Amendment No. 22 refers to the disposal of carcases within 48 hours and amendment No. 23 refers to slaughter within 48 hours. Whether we adopt a culling policy or a vaccinating policy for eliminating the disease, it must be done as quickly as possible. We should not delay if we decide on vaccination for animals that have been in contact with the disease or with other animals that have the disease, because that would mean that immunity would not have enough time to work and animals would display symptoms of the disease before the vaccination process was complete.

Although I can support certain elements of the two amendments, I cannot support the thinking that runs through them.

Mr. Morley: It has been an interesting debate, and important issues have been raised about vaccination and quick disposal. I do not have any problem with the principles that have been raised, and the issues must be addressed. However, I do not think that we need to do that in the Bill, and it would make us, yet again, a hostage to fortune.

The hon. Member for Leominster gave us a nightmare scenario—indeed it was. However, anyone who holds a ministerial position has trusty civil servants at their side to advise them on what they can or cannot do in relation to proportionality, the law, and the other frameworks within which we have to operate.
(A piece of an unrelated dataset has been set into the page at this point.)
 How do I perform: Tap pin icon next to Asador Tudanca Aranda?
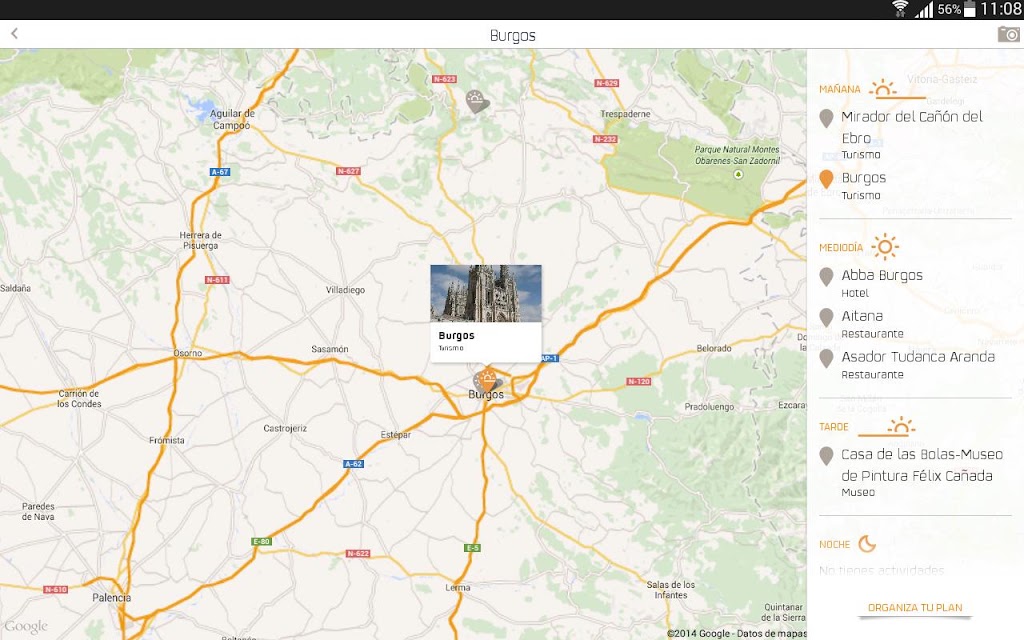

The hon. Gentleman must bear that in mind.

Slaughter is the most effective way of stopping virus production, for the reasons that I gave. As soon as the animal is dead, it stops producing the virus. The spread from the carcase is limited by the movement of infective materials. There can be scavenging, and the disease can be spread by the leaking of body fluids. That is why the Department's guidelines say that as soon as the animals have been slaughtered, they must be sprayed with a citric acid solution, which kills the virus and makes the carcases unattractive to predators. They are put off if carcases have been soaked in disinfectant. There are also guidelines on covering the carcases to keep predators off.
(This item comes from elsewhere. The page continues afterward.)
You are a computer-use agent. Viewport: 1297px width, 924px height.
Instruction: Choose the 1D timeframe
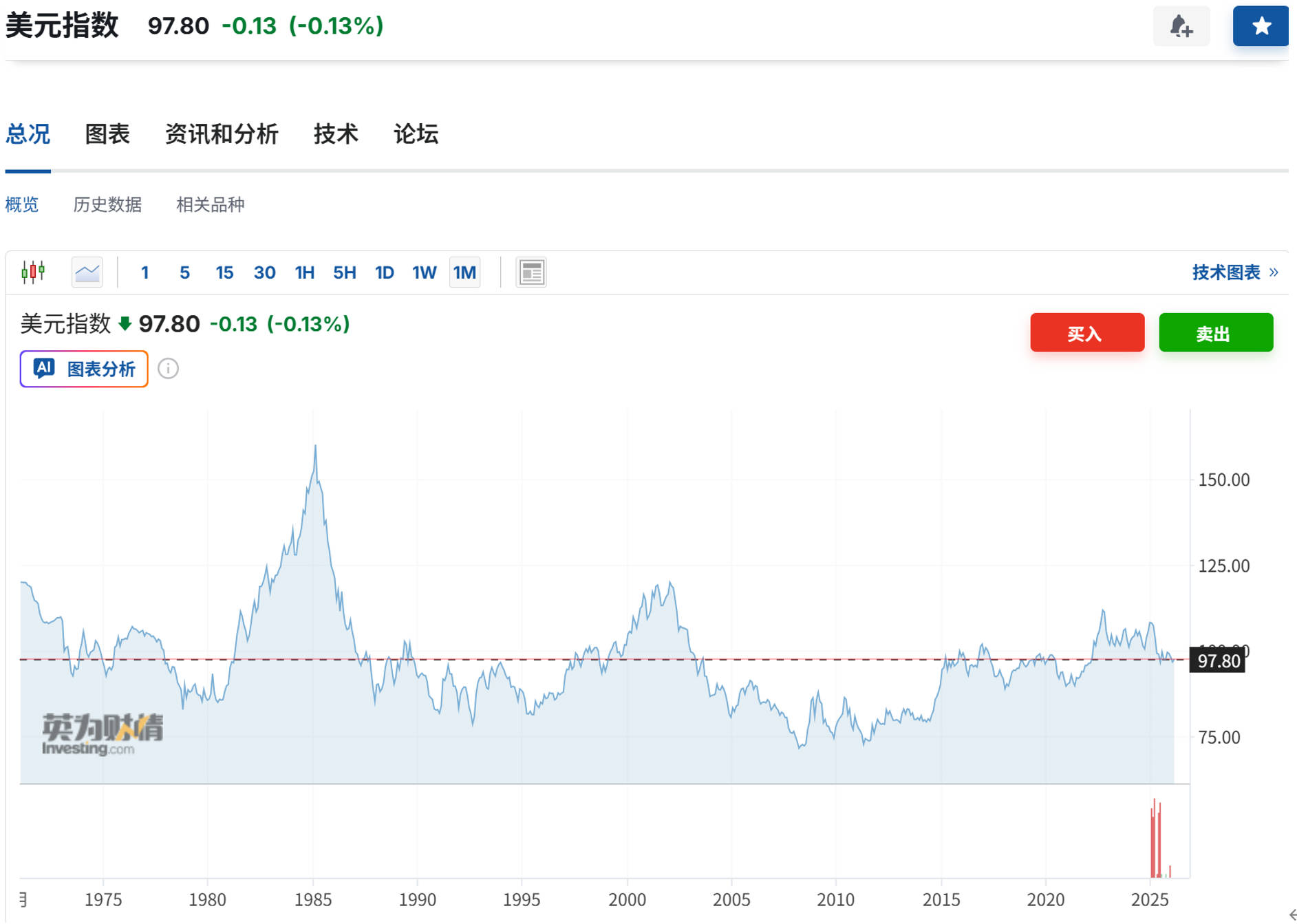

Ideally, we want to remove carcases as quickly as possible, but we must consider reality when facing an epidemic on the scale of the one that we have just had. There were practical problems such as getting enough leak-proof lorries and getting them on site. In parts of Devon, even once those lorries had been obtained, they would not go down the lanes because they were too big. Other vehicles had to be used there, and secure transfer stations had to be found, where there were, of course, disease risks. Such practical problems mean that an absolute commitment to a 48-hour target cannot be given. I do not dispute that that target is desirable. Of course we want to get the carcases removed as quickly as possible.

The amendment would give individuals the right to go for vaccination if the slaughter could not be effected in 48 hours. Again, that target is desirable but cannot always be guaranteed. The individual would have the right to demand vaccination, which might take place only on their farm, notwithstanding the interests of their neighbours or the fact that EU approval is needed to use vaccination. Someone using vaccination must also think carefully about how to apply it. At least 80 per cent. coverage of the area is needed to make it effective. Vaccination is not appropriate in all circumstances. When we discussed the contingency plan for vaccinating pig units, the practical difficulties, given the constant production of piglets and their movement from one unit to another—because of the nature of the pig pyramids—were horrendous.

I am not saying that some of those practical problems cannot be overcome. They will be dealt with in inquiries and in future contingency plans. The role of vaccination is serious, but not simple. Sometimes people think that it would solve all the problems of foot and mouth disease, but I regret to say that it would not. Vaccination is appropriate only in certain circumstances.